Бездна, кстати, может быть подходящим отправным образом-символом для понимания романтизма как целого... Романтизм, как было отмечено, «открыл» природу, – для литературы романтизма особенно характерна пейзажная лирика, длительные описания природы, – но вопрос: в каком смысле он открыл ее? Очевидно, что уже Ренессанс присматривается к разнообразным атмосферно-оптическим явлениям, к богатству форм флоры и фауны, к анатомии организмов, – то есть, для Ренессанса уже ничто в природе не остается незамеченным, нерассмотренным с любовью и удивлением. Но специфику романтизма, может быть, проще понять, бросив беглый взгляд далеко назад, в глубокую древность... Архаика подходила к природе активно, ее художественный принцип всячески отталкивался от природы, она брала из природы лишь схему. Симметрия, правильность, точность, законченность, чистота, вообще искусственность, сделанность всячески подчеркивались: человек стремился создать альтернативу природе в культуре: природную хаотичность линий, шероховатость фактуры, насколько это было возможно, – заменить прямыми линиями и гладкостью поверхностей, ровностью заливки. Архаика подражает природе только в схеме, в математическом принципе, – в ритме, например. Все случайное, то есть индивидуальное, исключается. Обратим внимание теперь, насколько далеко ушел от этого романтизм с его любовью к истлевшему, разрушенному, подверженному влиянию времени и атмосферы, к дикому, опасному, к таящему в себе какую-то нечеловеческую индивидуальность, выраженную в случайном, характерном, самобытном. Ведь в классицизме природа скорее идиллична, она составляет обязательный атрибут единого гармоничного мироздания, – и она есть как бы оболочка человека, без которой он не будет гармоничен, совершенен вполне. В романтизме природа воспринимается уже как особая субстанция, как принципиально иное по отношению к человеку, в ней чувствуется глубина, мощь, самостоятельное бытие, и она превращается уже в нечто третье в отношениях человека и Абсолюта...

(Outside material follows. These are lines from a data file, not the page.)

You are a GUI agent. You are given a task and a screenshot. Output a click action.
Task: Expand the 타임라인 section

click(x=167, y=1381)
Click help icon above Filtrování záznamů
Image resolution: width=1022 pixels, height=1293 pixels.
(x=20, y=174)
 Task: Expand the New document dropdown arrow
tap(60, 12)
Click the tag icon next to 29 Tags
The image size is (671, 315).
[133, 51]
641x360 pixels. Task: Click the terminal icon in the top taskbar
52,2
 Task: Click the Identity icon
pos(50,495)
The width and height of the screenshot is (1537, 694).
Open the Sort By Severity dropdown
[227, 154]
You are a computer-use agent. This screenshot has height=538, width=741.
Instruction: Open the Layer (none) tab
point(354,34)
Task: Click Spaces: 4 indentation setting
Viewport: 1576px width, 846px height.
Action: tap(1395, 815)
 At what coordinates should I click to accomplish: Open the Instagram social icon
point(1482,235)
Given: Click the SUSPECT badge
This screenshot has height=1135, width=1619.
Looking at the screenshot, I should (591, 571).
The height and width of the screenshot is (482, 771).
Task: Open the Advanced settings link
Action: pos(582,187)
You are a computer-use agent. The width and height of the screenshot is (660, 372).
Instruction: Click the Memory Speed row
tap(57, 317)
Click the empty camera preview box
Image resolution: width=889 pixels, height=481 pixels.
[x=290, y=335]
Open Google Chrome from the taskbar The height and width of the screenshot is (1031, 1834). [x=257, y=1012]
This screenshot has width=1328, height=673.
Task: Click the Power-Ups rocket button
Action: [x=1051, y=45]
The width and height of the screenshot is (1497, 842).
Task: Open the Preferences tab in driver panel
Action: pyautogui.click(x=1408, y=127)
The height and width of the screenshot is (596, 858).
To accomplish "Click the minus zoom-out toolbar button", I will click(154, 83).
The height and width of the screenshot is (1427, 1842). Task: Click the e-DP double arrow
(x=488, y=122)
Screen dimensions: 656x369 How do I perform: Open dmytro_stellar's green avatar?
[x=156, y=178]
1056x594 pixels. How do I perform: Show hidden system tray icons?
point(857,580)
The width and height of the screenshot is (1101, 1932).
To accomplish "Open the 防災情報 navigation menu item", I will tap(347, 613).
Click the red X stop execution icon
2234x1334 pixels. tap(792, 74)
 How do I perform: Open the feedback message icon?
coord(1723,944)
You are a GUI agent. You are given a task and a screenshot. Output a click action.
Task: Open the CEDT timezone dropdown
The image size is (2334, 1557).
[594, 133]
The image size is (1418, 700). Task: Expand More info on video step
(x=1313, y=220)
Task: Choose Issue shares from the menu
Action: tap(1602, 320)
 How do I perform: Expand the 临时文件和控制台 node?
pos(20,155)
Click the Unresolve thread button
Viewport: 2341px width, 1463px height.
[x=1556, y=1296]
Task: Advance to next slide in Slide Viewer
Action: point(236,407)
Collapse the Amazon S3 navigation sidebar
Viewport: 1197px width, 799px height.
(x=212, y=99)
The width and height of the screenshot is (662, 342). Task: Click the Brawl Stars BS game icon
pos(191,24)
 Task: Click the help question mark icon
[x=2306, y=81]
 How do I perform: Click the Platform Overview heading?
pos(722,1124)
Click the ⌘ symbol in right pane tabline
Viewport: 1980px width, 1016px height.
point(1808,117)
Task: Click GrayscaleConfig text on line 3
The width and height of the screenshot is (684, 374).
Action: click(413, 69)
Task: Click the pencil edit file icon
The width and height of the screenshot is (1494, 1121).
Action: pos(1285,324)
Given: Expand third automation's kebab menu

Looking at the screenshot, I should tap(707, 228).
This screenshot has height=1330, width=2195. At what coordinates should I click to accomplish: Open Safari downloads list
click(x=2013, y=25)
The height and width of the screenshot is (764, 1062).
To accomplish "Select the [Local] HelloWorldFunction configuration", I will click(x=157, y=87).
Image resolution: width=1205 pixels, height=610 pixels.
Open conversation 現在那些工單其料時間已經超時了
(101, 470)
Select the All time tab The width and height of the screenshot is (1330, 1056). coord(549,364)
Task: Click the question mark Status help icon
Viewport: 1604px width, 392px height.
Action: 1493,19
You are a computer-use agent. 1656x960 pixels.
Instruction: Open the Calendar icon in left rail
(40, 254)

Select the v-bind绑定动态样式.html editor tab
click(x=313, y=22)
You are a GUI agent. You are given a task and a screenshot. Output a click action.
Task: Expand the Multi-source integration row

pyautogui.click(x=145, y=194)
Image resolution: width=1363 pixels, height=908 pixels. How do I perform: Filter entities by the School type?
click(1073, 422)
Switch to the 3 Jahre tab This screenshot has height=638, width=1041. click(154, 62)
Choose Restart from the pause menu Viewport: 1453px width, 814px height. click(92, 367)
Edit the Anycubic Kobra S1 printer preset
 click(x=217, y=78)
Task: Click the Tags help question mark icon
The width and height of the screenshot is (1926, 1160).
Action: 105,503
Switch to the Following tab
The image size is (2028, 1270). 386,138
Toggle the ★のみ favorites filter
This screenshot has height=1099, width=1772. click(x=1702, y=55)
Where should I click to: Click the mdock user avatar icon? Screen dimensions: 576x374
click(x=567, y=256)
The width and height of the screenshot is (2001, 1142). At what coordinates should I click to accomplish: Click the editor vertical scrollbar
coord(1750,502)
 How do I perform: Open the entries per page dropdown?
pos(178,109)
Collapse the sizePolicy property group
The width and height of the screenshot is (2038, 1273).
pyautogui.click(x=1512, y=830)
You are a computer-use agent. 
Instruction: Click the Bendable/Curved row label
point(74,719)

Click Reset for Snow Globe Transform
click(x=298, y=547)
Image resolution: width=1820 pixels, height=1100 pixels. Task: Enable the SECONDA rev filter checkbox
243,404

Здесь потребуется некоторое уточнение. Конечно, в классическом романтизме Дух и являет себя в природе, то есть природа как символ отсылает нас к познанию духовной, потусторонней реальности. В этом смысле рассматривать природу как нечто внеположенное Абсолюту, как нечто «третье», казалось бы, противоречит сути романтизма, его пафосу: абсолютное, провозглашает он, и доступно человеку в созерцании природы; природа есть как бы канал, через который человек приобщается тайнам духовного мира – и сама реальность природы понималась именно так, и так понимался ее смысл. Это благоговейное прочтение божественных тайн в книге природы особенно явно, например, в некоторых стихотворениях Лермонтова. И эстетика романтизма саму дикость, грозность природы рассматривала как драму агнозиса: как символическое явление божественного, духовного, превосходящего наш человеческий масштаб. Но тут важно еще определиться с тем, что такое «Абсолют»... В некоторых случаях Абсолют – один из псевдонимов Бога, употребляемый в научно-философском дискурсе скорее из благоговейной деликатности, – все-таки наука занимается сферой, не совпадающей с областью богословия. Тогда, возможно, романтическая эстетика, говоря об Абсолюте, об «истечении Абсолюта» в природе и творчестве, говорит о приобщении божественному через художественное созерцание видимого мира. Природа есть художественное произведение, – точнее, форма произведения, – содержанием которого является божественная истина, непознаваемая рационально... Однако чем более само понятие Абсолюта абстрагируется, становится, так сказать, «трансцендентным означаемым», сводится к элементу логической системы, к ее отправной точке, тем более природа утрачивает значение символа, то есть видимой, вторичной половинки Абсолюта, знака, отблеска его, – и тем более воспринимается как самодостаточная субстанция, под именем жизни как таковой, например, – что приводит, в перспективе, к тому, что в западной философии уже сам дух становится функцией природы.

 

Так, Фридрих Ницше, конечно, – все еще романтик, и даже по преимуществу романтик, и свою «новую мораль», свою критику культуры он строит на абсолюте природы. Ведь когда в «Генеалогии морали» он отрицает сам субъект добрых и злых поступков, говоря, что нет деятеля, есть только действие, становление, – он признает за реальность только природу, ее силу, являемую, в частности, в «невинной совести хищного зверя». «Требовать от силы, чтобы она не проявляла себя силою, чтобы она не была желанием одолеть, сбросить, желанием господства, жаждою врагов, сопротивлений и торжества, это столь же бессмысленно, как требовать от слабости, чтобы он проявлялась в виде силы» – пишет он3. Безличная сила и является у Ницше субъектом, началом и концом всего, – она не просто факт физики и биологии, она дает высший, нравственный и художественный смысл бытию. Он восклицает с каким-то исступленным восторгом: «Но время от времени – предположив, что по ту сторону добра и зла существуют небесные небожительницы, – дайте мне взглянуть, только взглянуть на что-нибудь совершенное, до конца удавшееся, счастливое, мощное, торжествующее, что еще можно было бы опасаться!»4. Это, конечно, что-то вроде религиозного экстаза и одновременно эстетический, и очень чувственный, восторг. Ницше падает ниц перед бездной животной органической мощи. Свою белокурую бестию, то есть природную силу в чистом, непосредственном проявлении, Ницше находит «в гомеровских героях, в скандинавских викингах, в арабском, германском и японском дворянстве», – то есть и история, и государственность, – но древняя, эпичная государственность, – тоже относится к той же природной субстанции: это сила органического, мощного и самобытного, которая будет потом пленять в национальной идее, над которой тоже трудятся романтики.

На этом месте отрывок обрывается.